Avant-garde — by Jeremiah Cumberbatch
MOB Journal — Editorial
Avant-garde by Jeremiah Cumberbatch



Jeremiah Cumberbatch's *Avant-garde* is a study in controlled provocation, where the human form becomes both canvas and architecture. Shot against deep cerulean and stark white, the series moves between two distinct emotional registers: one luminous and mythological, the other sharp-edged and confrontational. Model Aleya Ali, represented by Wilhelmina, does not simply wear the work — she inhabits it with the precision of someone who understands that the body is the first and final statement.

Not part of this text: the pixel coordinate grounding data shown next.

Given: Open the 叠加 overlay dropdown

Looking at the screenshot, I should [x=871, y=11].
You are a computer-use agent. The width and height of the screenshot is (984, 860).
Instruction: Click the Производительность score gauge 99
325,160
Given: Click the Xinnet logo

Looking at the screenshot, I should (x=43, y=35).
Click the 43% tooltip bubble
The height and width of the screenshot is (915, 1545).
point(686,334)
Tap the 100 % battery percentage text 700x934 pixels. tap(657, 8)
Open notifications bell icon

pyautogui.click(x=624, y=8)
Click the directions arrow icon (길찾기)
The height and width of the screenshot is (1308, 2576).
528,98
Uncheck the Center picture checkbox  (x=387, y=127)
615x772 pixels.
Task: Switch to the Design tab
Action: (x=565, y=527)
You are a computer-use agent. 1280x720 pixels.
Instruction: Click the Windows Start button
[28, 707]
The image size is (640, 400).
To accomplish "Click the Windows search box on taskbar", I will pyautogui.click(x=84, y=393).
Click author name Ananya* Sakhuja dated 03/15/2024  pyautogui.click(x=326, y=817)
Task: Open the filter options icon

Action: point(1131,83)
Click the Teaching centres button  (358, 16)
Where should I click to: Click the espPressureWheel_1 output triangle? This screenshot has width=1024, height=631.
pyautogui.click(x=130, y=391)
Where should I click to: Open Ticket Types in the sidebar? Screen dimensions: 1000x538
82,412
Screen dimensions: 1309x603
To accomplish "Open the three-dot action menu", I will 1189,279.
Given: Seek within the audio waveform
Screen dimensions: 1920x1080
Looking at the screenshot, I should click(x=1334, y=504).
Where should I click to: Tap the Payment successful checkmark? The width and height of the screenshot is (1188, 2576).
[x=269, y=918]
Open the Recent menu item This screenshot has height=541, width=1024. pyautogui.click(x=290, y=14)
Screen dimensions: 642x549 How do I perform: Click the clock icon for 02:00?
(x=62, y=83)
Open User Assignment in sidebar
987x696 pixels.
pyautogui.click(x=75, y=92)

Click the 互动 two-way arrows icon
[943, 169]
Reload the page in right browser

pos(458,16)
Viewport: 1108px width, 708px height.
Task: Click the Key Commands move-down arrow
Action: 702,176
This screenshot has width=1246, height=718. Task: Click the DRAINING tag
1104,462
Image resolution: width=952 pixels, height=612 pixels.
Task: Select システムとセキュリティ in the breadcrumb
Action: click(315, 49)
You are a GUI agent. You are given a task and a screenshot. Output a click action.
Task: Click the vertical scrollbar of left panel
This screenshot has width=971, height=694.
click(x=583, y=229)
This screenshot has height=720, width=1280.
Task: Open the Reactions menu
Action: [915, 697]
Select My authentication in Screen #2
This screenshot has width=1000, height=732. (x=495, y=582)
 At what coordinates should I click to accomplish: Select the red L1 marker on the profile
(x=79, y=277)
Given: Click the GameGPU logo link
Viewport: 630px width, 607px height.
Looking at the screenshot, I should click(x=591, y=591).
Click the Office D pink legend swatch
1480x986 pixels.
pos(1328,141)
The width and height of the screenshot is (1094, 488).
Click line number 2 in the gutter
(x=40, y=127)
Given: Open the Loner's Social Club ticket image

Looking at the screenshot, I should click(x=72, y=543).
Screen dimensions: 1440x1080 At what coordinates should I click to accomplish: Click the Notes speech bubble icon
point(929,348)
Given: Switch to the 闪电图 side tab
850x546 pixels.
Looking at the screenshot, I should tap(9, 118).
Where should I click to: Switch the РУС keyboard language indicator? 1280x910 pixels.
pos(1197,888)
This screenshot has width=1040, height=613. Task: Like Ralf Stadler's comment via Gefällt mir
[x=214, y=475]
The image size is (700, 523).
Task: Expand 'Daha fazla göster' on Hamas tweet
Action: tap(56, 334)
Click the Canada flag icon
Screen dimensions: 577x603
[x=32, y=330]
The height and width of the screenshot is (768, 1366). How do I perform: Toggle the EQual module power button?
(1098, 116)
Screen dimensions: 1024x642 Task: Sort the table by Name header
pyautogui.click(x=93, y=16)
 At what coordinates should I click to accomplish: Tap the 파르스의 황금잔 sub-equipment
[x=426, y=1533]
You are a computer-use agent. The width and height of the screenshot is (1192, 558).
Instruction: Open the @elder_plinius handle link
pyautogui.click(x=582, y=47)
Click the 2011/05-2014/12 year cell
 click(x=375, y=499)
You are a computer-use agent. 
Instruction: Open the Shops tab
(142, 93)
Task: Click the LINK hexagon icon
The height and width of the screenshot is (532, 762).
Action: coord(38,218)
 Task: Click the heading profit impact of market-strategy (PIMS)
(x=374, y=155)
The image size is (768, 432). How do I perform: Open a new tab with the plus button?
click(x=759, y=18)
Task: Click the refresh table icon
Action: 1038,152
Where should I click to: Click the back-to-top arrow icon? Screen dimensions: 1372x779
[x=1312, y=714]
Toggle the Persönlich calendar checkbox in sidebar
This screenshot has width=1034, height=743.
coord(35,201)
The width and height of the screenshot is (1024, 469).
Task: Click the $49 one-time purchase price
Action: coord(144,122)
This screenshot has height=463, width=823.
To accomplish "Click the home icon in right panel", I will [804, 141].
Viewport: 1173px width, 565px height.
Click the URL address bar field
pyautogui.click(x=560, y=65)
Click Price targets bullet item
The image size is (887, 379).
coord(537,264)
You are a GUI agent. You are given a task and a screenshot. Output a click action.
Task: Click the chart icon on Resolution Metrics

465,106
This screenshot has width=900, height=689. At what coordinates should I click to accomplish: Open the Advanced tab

Hair stylist Ebone Alloway constructs sculptures that defy the ordinary physics of the craft. The crescent-shaped disc rising from Ali's head reads as something between a satellite dish and an ancient ceremonial object, while a corkscrewing tendril in later frames suggests a signal being broadcast into the void. Makeup artists Saeed Jesse Ramirez layers the face with silver wing-marks and graphic black arcs that transform Ali's expression into something that exists beyond gender, beyond era, beyond easy categorization. Nail artist Mayleen Castro extends the extremities into architectural points, completing a silhouette that is part human, part monument.
Wardrobe stylist Nikolett Nemeth anchors the conceptual weight with garments that feel both handcrafted and extraterrestrial.
Cumberbatch's lens holds all of this together with the confidence of an artist who knows that true avant-garde work does not explain itself; it simply demands to be witnessed.